The storm darkened the whole sky, and wild winds threatened to sweep us from the unrailed, narrow span on which we stood. Lightning flared continually across the sinister sky, and the thunder was rolling louder.
Tyr had torn off his brynja and thrown away his helmet. His great breast bare, streaked with blood, he held two swords in his hands. His cavernous eyes glared with a terrible light as he stepped in front of us. He yelled in a howl like that of a wild beast to the advancing Jotuns.
"Berserk am I! Who comes against me?"
The Jotuns pushing up onto the narrow bridge hesitated at sight of him, for he was truly terrible in his berserk madness.
"I await you, Utgar!" Tyr howled, his body quivering. "Come, for these swords are athirst!"
Utgar answered with a roar of rage. He and Loki, dismounted now, came up the arch of the bridge against us at the head of the Jotun mass. Tyr did not wait their coming. With a ferocious scream, our berserk companion sprang to meet them.
His two swords leaped like living things. Utgar's ax shore into his side — and Tyr laughed! Shouting with glee, he smote Utgar's head from his shoulders with a single awful stroke. Five Jotuns fell before him as he raged in berserk fury. Abruptly Loki's blade stabbed through his heart. Tyr swayed, staggered at the edge of the bridge. Then he crumpled and fell clear from the stone, plummeting down toward the raging, stormy sea far below.
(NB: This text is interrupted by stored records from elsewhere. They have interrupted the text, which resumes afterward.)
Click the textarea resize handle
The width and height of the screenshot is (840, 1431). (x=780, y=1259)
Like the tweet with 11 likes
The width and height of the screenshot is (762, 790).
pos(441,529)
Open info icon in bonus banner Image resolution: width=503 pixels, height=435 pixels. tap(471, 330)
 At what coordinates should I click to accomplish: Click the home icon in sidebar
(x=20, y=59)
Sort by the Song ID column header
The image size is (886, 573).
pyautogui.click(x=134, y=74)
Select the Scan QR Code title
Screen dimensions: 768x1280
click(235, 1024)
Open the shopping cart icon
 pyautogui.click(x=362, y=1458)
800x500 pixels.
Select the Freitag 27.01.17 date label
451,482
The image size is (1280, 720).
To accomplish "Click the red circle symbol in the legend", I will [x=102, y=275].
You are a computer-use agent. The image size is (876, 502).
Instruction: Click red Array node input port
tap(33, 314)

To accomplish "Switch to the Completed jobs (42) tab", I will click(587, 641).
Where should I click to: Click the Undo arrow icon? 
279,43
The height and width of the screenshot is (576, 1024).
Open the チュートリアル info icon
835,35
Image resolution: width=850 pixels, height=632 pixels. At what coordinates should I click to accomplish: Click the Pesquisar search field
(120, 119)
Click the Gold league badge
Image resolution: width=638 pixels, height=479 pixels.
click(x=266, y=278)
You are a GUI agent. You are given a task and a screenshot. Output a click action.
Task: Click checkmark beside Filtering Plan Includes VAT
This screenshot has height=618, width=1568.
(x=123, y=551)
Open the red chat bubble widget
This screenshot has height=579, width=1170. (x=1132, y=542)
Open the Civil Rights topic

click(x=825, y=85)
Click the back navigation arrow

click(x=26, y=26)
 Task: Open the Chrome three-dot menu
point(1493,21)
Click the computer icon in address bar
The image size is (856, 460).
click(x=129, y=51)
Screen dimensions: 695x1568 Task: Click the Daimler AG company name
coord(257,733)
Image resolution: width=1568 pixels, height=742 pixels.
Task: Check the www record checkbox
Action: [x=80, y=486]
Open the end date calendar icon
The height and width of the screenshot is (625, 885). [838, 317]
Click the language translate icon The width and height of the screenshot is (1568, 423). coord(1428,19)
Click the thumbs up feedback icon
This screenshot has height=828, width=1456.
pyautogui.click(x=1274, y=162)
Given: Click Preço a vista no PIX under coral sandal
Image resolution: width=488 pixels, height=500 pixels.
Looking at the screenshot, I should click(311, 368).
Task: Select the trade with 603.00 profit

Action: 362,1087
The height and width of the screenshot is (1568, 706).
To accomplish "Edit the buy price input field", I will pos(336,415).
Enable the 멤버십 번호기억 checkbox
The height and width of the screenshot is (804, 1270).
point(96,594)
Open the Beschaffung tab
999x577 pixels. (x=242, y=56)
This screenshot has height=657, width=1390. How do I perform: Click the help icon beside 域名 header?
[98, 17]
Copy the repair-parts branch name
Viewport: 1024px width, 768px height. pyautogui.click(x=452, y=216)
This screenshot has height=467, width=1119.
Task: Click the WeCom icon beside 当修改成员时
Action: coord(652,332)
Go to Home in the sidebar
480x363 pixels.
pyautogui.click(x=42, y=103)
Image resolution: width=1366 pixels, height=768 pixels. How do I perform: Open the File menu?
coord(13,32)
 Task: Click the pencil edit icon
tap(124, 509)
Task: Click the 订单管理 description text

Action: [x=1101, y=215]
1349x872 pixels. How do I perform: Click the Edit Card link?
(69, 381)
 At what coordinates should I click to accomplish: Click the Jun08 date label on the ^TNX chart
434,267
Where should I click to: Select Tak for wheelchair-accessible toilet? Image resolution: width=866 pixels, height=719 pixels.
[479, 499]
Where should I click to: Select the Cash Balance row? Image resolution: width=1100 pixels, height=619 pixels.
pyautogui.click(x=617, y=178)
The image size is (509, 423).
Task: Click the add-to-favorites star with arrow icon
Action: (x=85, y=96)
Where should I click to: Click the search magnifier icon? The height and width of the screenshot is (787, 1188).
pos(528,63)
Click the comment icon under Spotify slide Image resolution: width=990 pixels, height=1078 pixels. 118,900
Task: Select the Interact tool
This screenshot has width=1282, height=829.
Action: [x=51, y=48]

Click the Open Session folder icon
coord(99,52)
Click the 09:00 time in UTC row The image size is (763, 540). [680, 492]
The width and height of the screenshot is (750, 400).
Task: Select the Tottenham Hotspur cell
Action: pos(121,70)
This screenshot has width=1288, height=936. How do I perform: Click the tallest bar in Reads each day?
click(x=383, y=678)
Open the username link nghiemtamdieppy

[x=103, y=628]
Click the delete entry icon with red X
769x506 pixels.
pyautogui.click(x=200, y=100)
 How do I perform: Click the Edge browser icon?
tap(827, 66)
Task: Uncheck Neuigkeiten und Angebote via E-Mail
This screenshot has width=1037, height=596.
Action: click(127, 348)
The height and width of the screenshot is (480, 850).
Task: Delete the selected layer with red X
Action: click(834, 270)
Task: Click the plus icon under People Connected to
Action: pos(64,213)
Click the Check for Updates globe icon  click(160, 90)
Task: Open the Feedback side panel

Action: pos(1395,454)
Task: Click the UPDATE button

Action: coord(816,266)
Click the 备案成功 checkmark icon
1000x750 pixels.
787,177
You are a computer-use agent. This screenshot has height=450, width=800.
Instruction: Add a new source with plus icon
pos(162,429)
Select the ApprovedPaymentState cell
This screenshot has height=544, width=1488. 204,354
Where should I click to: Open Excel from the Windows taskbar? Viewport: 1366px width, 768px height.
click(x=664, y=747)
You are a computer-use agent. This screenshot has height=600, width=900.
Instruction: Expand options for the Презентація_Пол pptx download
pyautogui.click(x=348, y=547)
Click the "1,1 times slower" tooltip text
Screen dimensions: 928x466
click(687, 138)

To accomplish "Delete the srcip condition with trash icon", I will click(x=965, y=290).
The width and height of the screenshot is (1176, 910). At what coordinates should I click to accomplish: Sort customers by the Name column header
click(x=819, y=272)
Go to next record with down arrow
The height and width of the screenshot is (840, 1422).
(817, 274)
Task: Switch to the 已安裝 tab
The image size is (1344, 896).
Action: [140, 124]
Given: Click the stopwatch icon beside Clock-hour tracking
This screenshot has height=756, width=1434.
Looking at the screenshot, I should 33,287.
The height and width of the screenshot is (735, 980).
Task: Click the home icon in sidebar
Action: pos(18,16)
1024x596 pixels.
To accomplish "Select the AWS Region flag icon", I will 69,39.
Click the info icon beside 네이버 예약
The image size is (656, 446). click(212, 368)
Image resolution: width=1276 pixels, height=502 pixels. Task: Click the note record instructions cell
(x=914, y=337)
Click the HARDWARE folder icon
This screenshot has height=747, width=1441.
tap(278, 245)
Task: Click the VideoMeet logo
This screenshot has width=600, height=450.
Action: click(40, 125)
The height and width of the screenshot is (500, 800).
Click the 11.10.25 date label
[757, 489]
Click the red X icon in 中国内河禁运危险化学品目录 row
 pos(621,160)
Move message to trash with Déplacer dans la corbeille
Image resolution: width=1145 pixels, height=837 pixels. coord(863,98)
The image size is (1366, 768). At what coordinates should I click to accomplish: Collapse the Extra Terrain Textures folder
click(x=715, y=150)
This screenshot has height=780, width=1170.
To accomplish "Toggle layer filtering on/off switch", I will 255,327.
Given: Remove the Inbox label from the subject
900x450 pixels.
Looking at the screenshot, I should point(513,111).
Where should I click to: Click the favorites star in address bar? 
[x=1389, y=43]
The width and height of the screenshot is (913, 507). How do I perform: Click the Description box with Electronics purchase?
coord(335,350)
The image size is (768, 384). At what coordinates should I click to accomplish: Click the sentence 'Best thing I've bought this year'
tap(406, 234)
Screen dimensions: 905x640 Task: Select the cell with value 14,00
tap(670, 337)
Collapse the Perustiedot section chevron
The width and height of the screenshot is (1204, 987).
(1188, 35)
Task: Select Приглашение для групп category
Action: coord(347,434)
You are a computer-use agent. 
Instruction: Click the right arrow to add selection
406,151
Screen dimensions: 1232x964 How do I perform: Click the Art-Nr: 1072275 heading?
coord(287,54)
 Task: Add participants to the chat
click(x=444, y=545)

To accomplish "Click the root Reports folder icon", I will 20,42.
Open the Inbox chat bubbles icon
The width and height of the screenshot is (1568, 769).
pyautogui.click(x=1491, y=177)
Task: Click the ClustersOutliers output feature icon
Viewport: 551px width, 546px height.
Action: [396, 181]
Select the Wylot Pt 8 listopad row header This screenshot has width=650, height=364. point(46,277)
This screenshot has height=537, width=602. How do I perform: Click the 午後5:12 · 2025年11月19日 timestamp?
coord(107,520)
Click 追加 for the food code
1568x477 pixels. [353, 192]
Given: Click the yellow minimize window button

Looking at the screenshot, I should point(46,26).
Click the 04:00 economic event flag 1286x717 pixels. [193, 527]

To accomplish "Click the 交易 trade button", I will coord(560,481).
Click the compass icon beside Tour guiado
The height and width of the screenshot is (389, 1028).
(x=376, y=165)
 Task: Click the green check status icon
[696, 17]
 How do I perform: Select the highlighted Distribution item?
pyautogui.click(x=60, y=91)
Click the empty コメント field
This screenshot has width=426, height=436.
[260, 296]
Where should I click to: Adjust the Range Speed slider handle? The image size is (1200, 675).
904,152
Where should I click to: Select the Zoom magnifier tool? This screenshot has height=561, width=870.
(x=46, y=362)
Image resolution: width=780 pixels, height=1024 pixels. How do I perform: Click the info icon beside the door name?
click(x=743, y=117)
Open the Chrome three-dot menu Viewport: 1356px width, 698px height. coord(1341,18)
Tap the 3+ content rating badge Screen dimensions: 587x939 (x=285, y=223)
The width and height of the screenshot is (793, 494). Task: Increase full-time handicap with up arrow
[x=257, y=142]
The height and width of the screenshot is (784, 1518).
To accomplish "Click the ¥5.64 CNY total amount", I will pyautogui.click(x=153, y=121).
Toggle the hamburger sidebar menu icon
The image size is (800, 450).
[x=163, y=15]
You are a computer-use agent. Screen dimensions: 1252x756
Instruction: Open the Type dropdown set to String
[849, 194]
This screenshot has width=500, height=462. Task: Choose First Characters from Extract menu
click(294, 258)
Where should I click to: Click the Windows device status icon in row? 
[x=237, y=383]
Vidar, Forseti and I had been rushing forward with our men to support Tyr. Now we met the Jotuns, who were maddened by the killing of Utgar, urged on by Loki's silver voice.
For whole minutes we held the bridge against them! How, I do not know. Before my eyes was only a blur of flashing steel and wolfish faces, into which I struck by instinct rather than by design. I felt the red-hot stabs of sword-blades in my left shoulder and right thigh; I saw Forseti reel back, dying from one of Loki's incredibly swift, deadly thrusts. I glimpsed the arch-fiend's wrathful, beautiful face as he fought with Vidar.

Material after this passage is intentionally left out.